Job A
Rewrite the listing, starting at the line that contains "Where should I" and ending at the listing's last line, with "screenshot" replaced by "screen capture" and everything else left as it is. Do not include the pictures in your answer.

Article
* * * *

We are in the middle of investigating this issue of "missings" (meaning Not
In Universe) with regard to sample design, but my view right now is that
Stata does not address this properly.
Anyway, one fix is assign values to missing cases (use something that will
cause problems if the cases get included like -999) and then use a subpop
statement to restrict the analysis to the proper cases.
For those of you interested in this issue, the philosphopical question is
this. Consider a survey designed to sample from a specific target
population, and assume that there are correct sample design variables for
that population and that these design variables meet the criteria of at
least two PSUs per stratum. Now assume that certain questions are asked
only of a subgroup of the population. For example, we have a question "Has
a doctor ever told you to quit smoking?" Clearly the question is asked only
of smokers, and in our case, smokers who have seen a physician in the past
12 months. Now are the group of people who are asked this question a
sub-population of the target population, or are they a population unto
themselves? If they are a sub-population, then the sample design variables
appropriate for the target population are sufficient to describe the
sub-population, and Stata ought to estimate properly without consideration
of missings for those not in the sub-group. But if this is a separate
population, then yes, a new set of sample design variables is necessary.

* * * *

Material supplied

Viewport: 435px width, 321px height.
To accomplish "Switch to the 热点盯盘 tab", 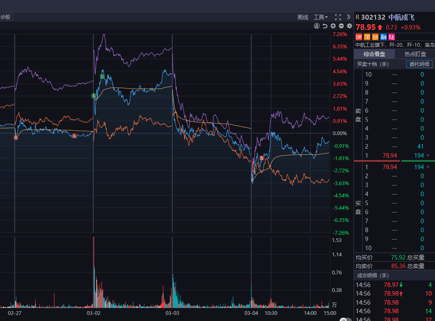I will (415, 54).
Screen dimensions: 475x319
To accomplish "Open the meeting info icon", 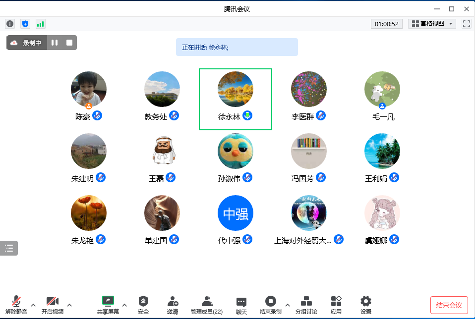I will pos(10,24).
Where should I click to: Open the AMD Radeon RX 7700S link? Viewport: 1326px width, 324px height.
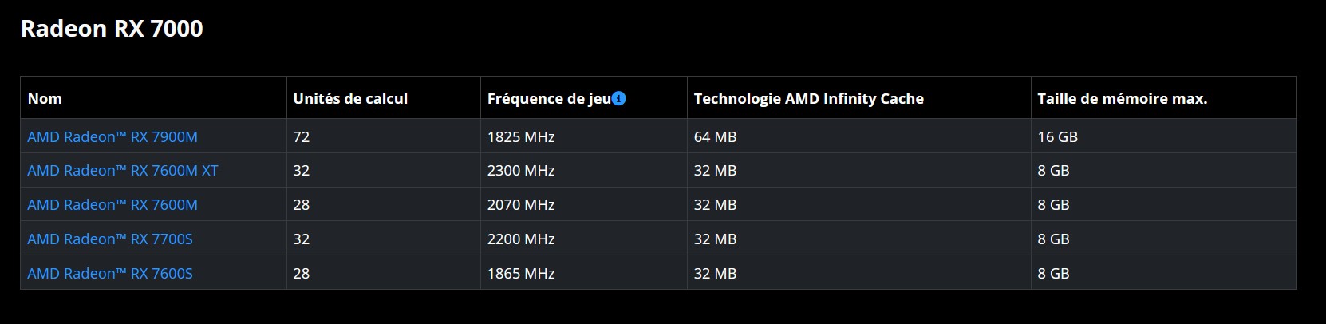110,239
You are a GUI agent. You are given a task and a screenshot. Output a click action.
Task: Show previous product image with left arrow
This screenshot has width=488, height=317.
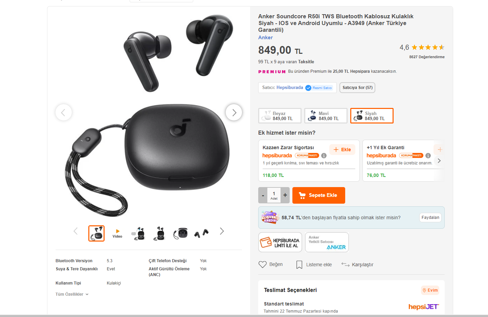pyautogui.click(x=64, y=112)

* * * *

Job B
Write the next part of the forum post on sample design variables and questions asked only of a subgroup, picking up right after its final sentence.

Output A
Where should I click to: Open the AMD Radeon RX 7700S link? Viewport: 1326px width, 324px height.
110,239
You are a GUI agent. You are given a task and a screen capture. Output a click action.
Task: Show previous product image with left arrow
This screen capture has width=488, height=317.
pyautogui.click(x=64, y=112)

Output B
I'm collecting references. If enough people are interested I'll post them.
Bryan Sayer
Statistician, SSS Inc.
[email protected]
-----Original Message-----
From: Michael R. Smith [mailto:[email protected]]
Sent: Monday, August 26, 2002 11:47 AM
To: [email protected]
Subject: st: Bootstrap and percentages
I'm processing some data that was generated with a complex sample design but
to which, for reasons of confidentiality, I don't have direct access. This
means that the svy commands are not a practical option. Use of them requires
correction for PSUs with only one case - but the PSUs with missing values
that reduce them to one case will vary depending on variables in the
analysis. Submitting my code to the person who runs it in order to find out
when and where to merge PSUs would, then, become an extremely cumbersome
process.
So bootstrapping looks like the most practical method for inferential
purposes. It's clear how to do that with regression and related procedures.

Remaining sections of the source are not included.